Please continue the blog post on microbial art, picking up right after its final sentence.
*** Passage ***
Wednesday, November 2, 2011

Microbial Art

This is something I just now remembered I could get back into. How do we forget things that we have once found fascinating and inspiring, that we used to be into? Life just brings so many new fascinating and inspiring things. I was a microbiology major with a minor in art at California State University of Sacramento in the early 90's and I used to dabble in Microbial Art. The following is copied straight from the blog  http://blogs.nature.com/news/2011/10/van_gogh_picasso_pollock_and_s.html as I think it's a fantastic representation of Microbial Art.

"Van Gogh, Picasso, Pollock, and ... Serratia marcescens? - October 20, 2011"

Although they can't pick up a brush, bacteria have created their own painting for the first time.
Simon Park, a microbiologist at the University of Surrey, notes that many people – including Alexander Fleming – have painted with bacteria. But now, in collaboration with watercolourist Sarah Roberts, he says the bacteria themselves have been turned into painters.

bacteria paint two.JPG

“We prepared a standard agar plate, about 20cm by 20cm,” he explains. “Sarah chose some pigments – some of which she thought might be toxic, some of which she thought the bacteria might like and painted circles on the agar. Then we inoculated the agar with a red pigmented bacteria and incubated it overnight.”
*** Study material ***
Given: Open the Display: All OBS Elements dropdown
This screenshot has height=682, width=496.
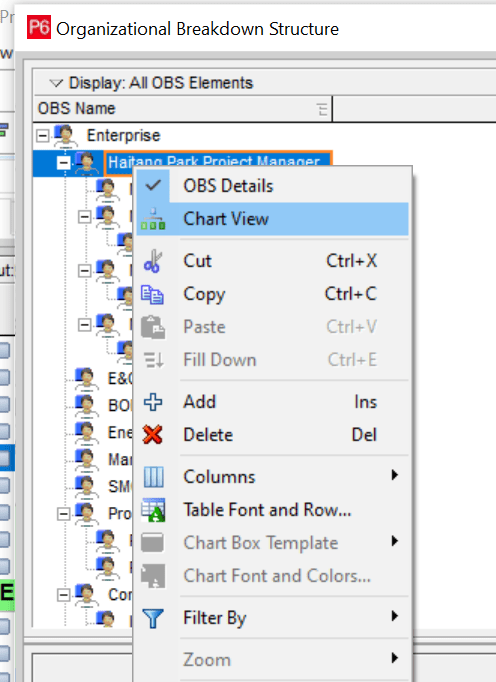Looking at the screenshot, I should 151,83.
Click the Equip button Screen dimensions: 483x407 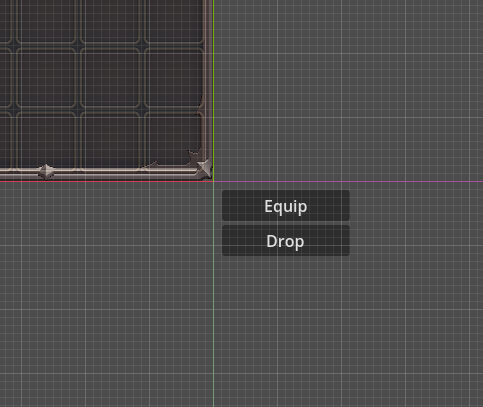point(286,206)
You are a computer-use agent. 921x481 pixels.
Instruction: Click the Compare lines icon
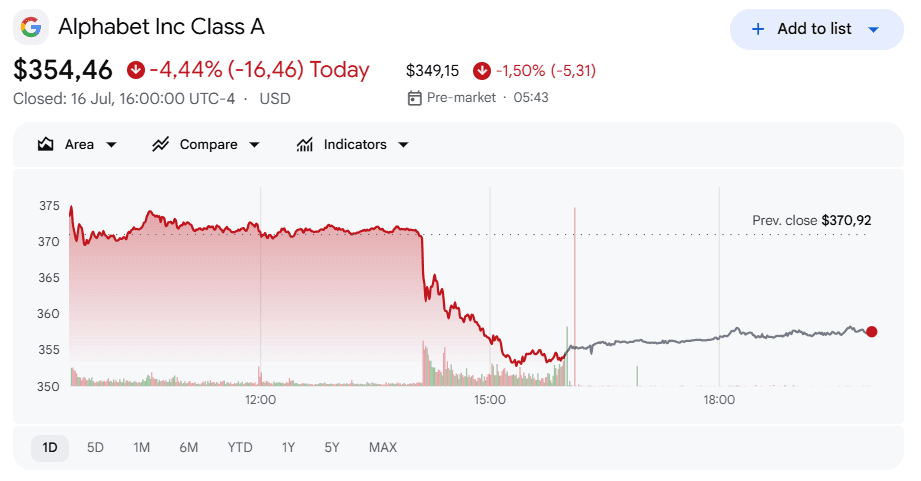click(160, 144)
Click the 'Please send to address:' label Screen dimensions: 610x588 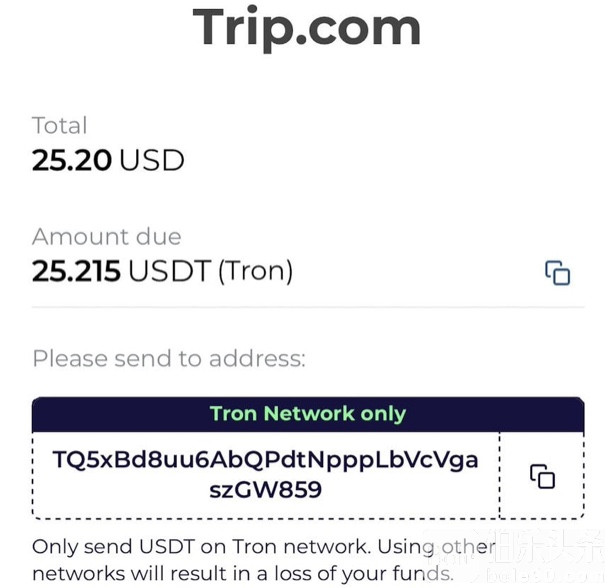[169, 358]
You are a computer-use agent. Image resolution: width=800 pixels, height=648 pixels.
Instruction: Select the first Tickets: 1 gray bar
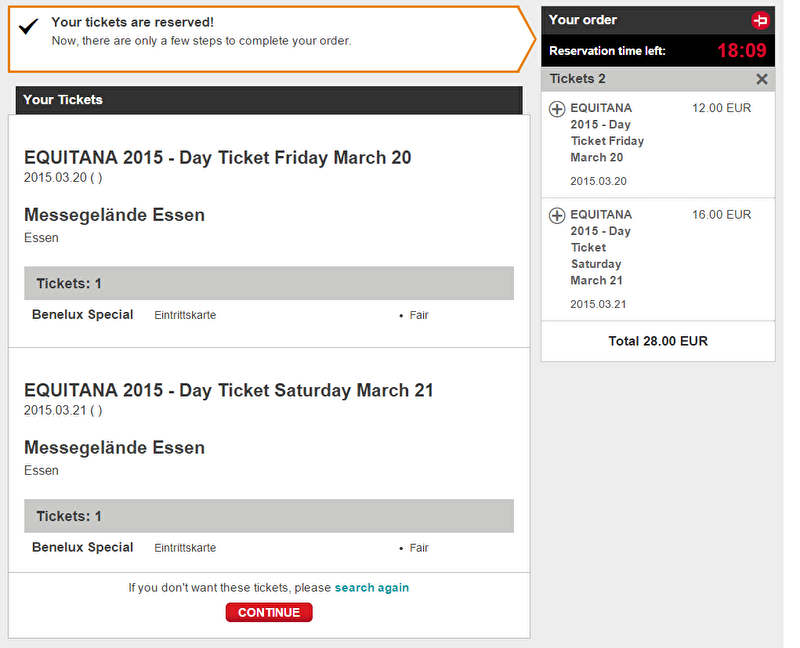coord(269,283)
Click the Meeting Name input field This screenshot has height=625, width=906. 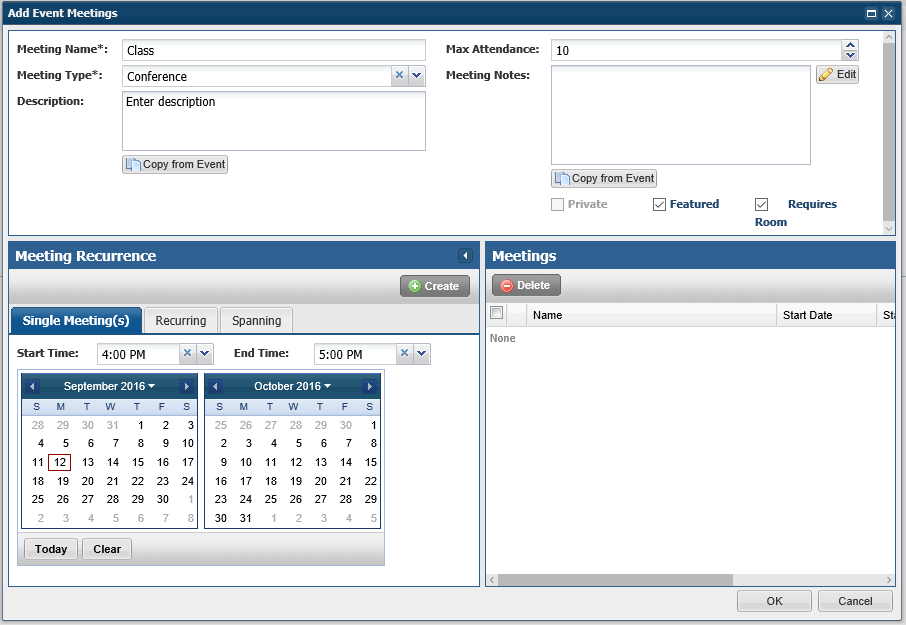point(274,50)
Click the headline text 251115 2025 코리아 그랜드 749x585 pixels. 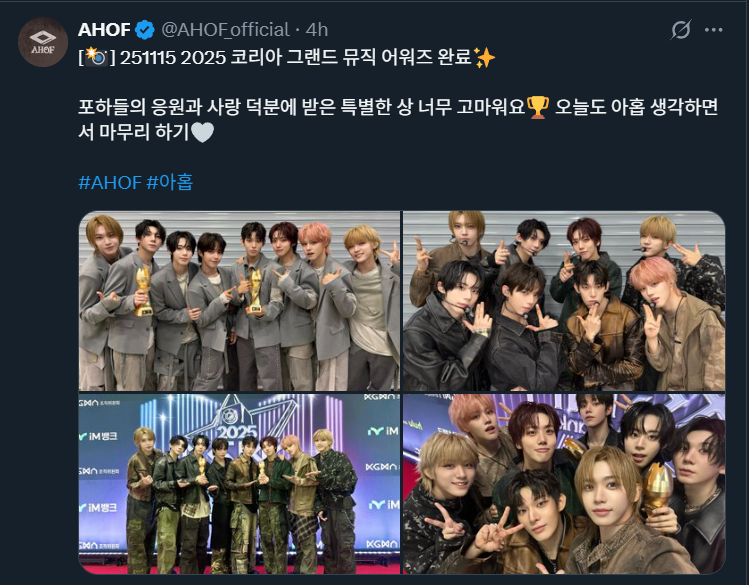(x=203, y=58)
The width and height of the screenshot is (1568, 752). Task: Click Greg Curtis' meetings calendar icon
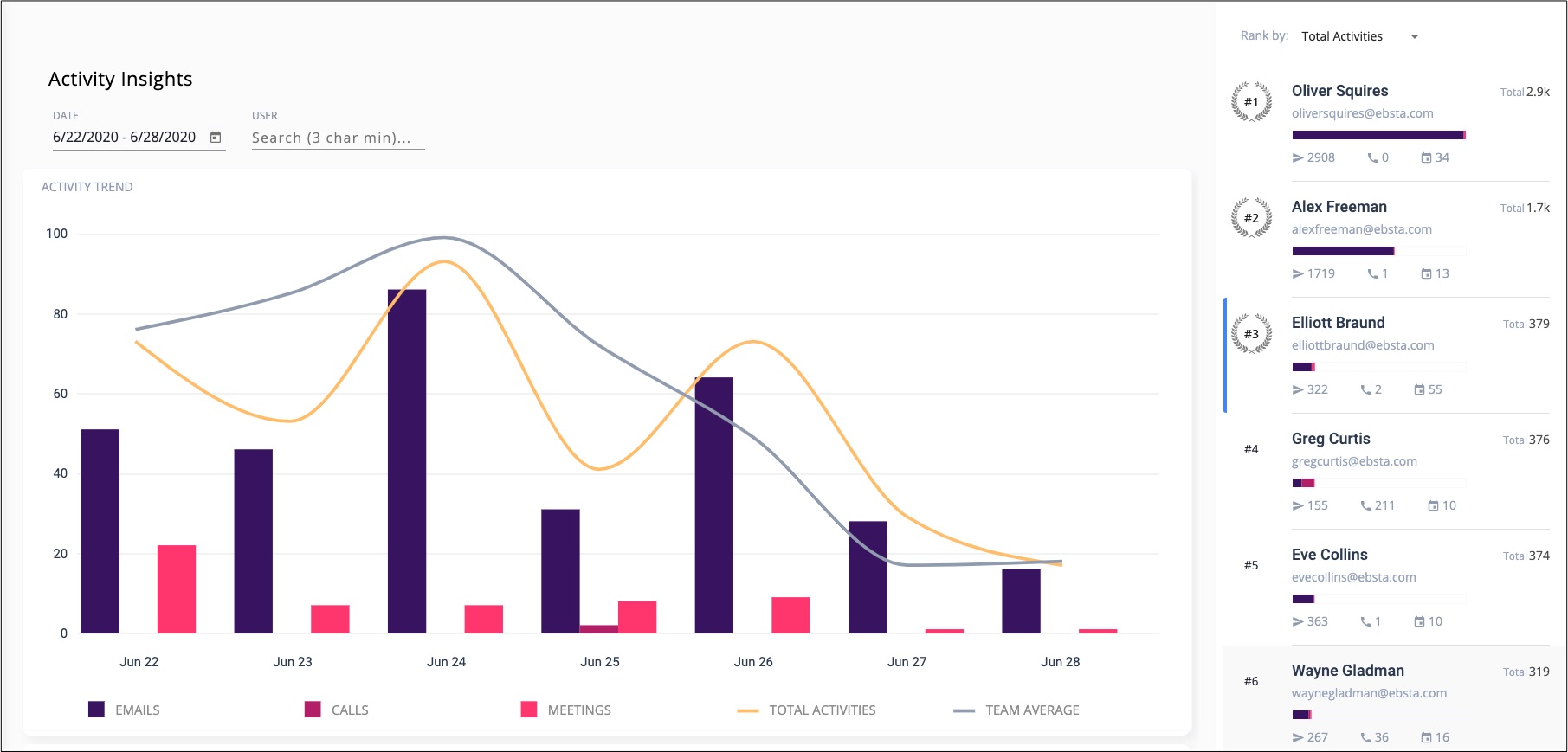tap(1433, 506)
***
| Output below |
The result was the image you see above. As the Serratia marcescens bacteria (the red colour) grew, they moved over the surface and “picked up the paint [the other colours] and moved it around according to their own ‘desires or whims’”, says Park.
The result makes visible some of the results of the bacteria’s movement, swarming, communication and even coordinated behaviour.
Park says he hopes this – and other outreach work – will help the public understanding of bacteria.
“I sit in a laboratory and work with what I think are some of the most wonderful things out there, but the public all they ever see of bacteria are the horror stories when people are selling bleach. They very rarely look at the good side,” he told Nature.